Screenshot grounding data
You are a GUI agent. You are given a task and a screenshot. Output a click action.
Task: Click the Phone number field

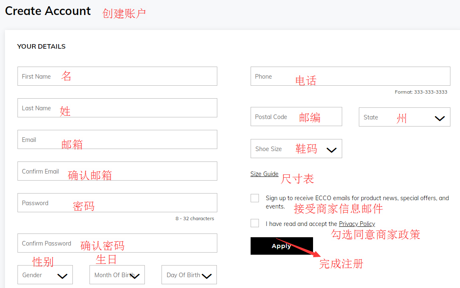pos(350,76)
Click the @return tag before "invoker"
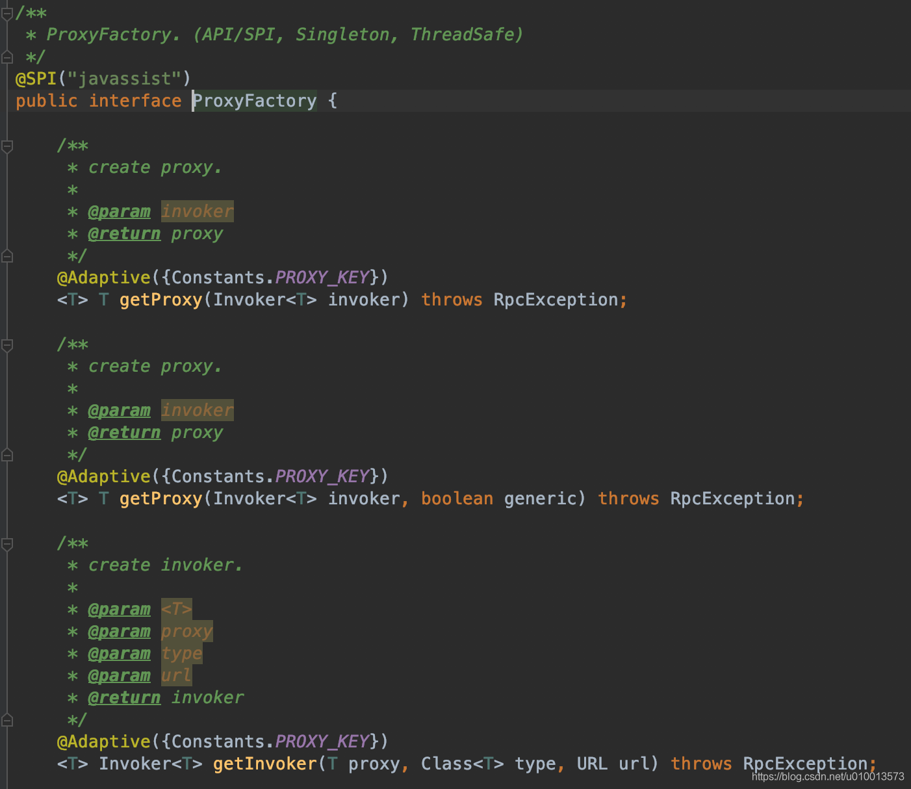This screenshot has width=911, height=789. click(x=124, y=697)
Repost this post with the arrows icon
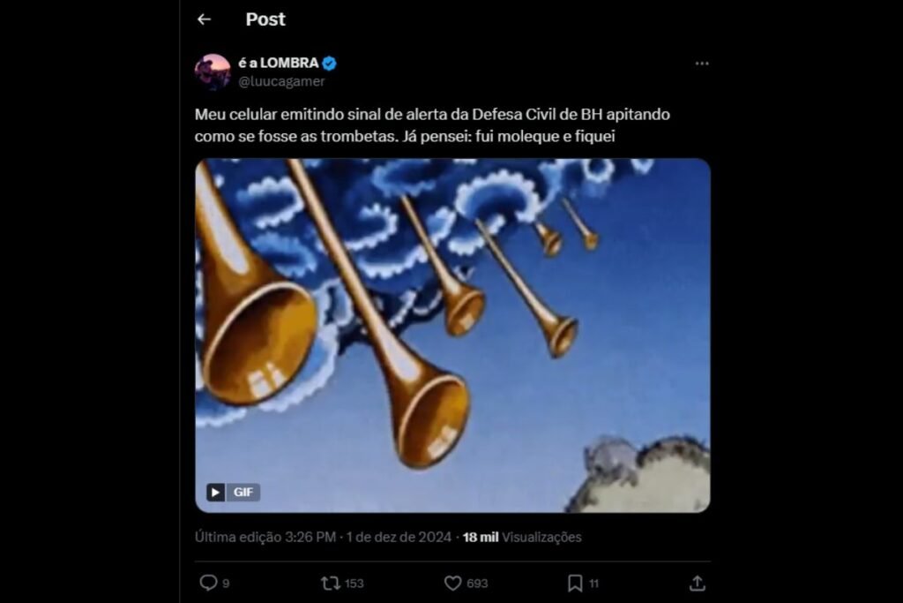This screenshot has width=903, height=603. pos(329,583)
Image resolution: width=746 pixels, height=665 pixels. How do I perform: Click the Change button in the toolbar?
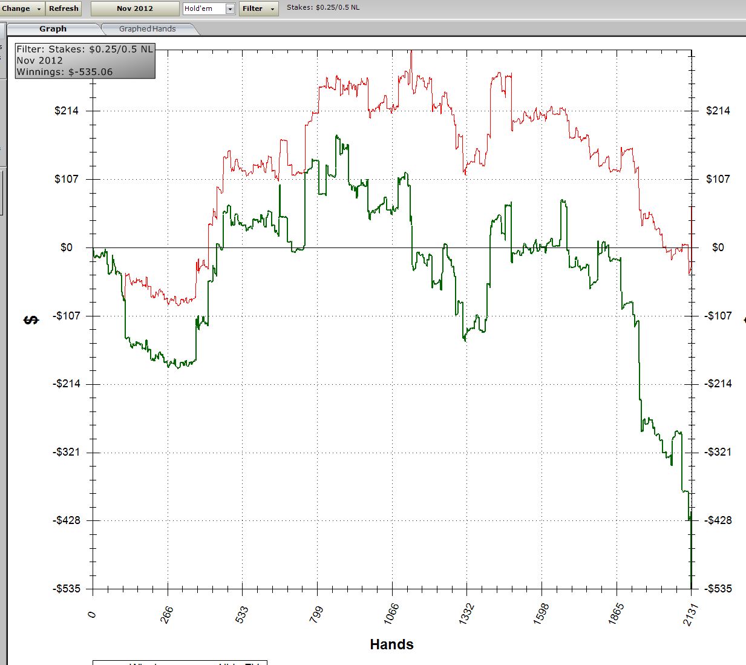16,8
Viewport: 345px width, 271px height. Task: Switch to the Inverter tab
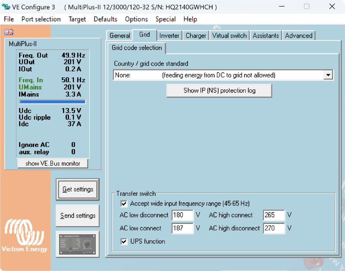169,36
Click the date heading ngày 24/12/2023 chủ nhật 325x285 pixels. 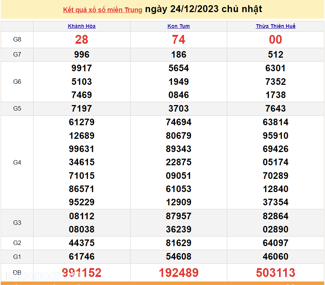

**Exercise brief:** From the line with "Click the @return" down to the last line of the entries above, set down every line exactly, apart from the pictures.

**Response for this exercise:**
Click the @return tag before "invoker"
This screenshot has width=911, height=789. click(x=124, y=697)
Repost this post with the arrows icon
This screenshot has width=903, height=603. pos(329,583)
Image resolution: width=746 pixels, height=665 pixels. How do I perform: Click the Change button in the toolbar?
16,8
Viewport: 345px width, 271px height. Task: Switch to the Inverter tab
169,36
Click the date heading ngày 24/12/2023 chủ nhật 325x285 pixels. 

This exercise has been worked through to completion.